三井物産とバイオアンバー社は、2013年初めに稼働予定のカナダの第1号プラントに続き、タイに第2号プラント、さらにブラジルあるいは北米での第3号プラント建設も視野に入れる。3プラント合計でのバイオコハク酸の製造量は16万4千トンとなる。また、第2号プラントにおいては、三菱化学とタイPTT Public Company Limitedとの合弁会社(PTT MCC バイオケム)との提携も検討している。

三井物産は、バイオアンバー社に対して、2009年の創業期に投資後、取締役の派遣など経営への参画や増資に応じ支援するとともに、アジアでのバイオコハク酸の独占的プレマーケティング活動を行ってきた。
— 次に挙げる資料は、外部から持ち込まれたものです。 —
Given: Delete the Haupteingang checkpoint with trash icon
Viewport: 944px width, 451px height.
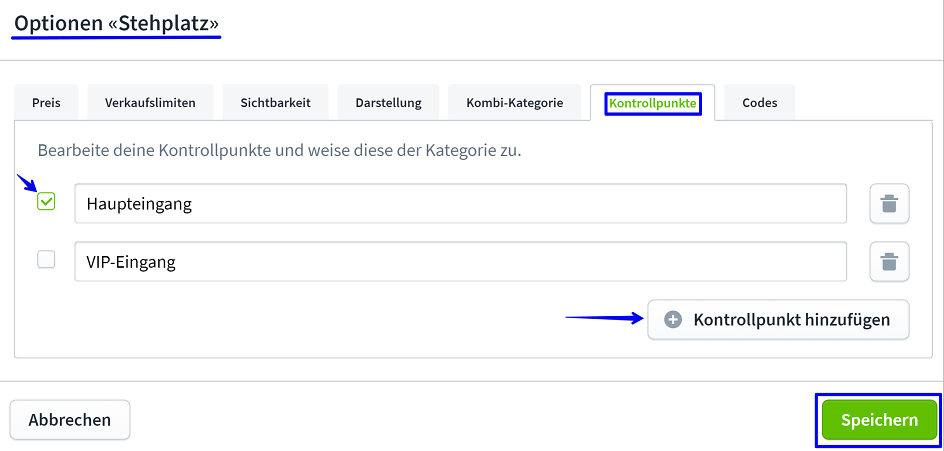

同社では、化学品原料の多様化と環境負荷の低い化学品の普及に向けて、化石資源からバイオマス資源への移行に1990年代初めから注目。近年はパームオイルなどの油脂、サトウキビなどの糖質、それらを原料にした化学品「グリーンケミカル」と呼ぶ領域への展開に注力している。マレーシア最大級のパーム農園事業会社であるKLK社とパームオイル由来の化学品製造事業における関係を強化するなど、具体的な取り組みを進めている。バイオマス資源から油脂、糖、中間体を経てグリーンケミカルを一貫製造するバリューチェーンの構築を積極的に進めていく方針を示している。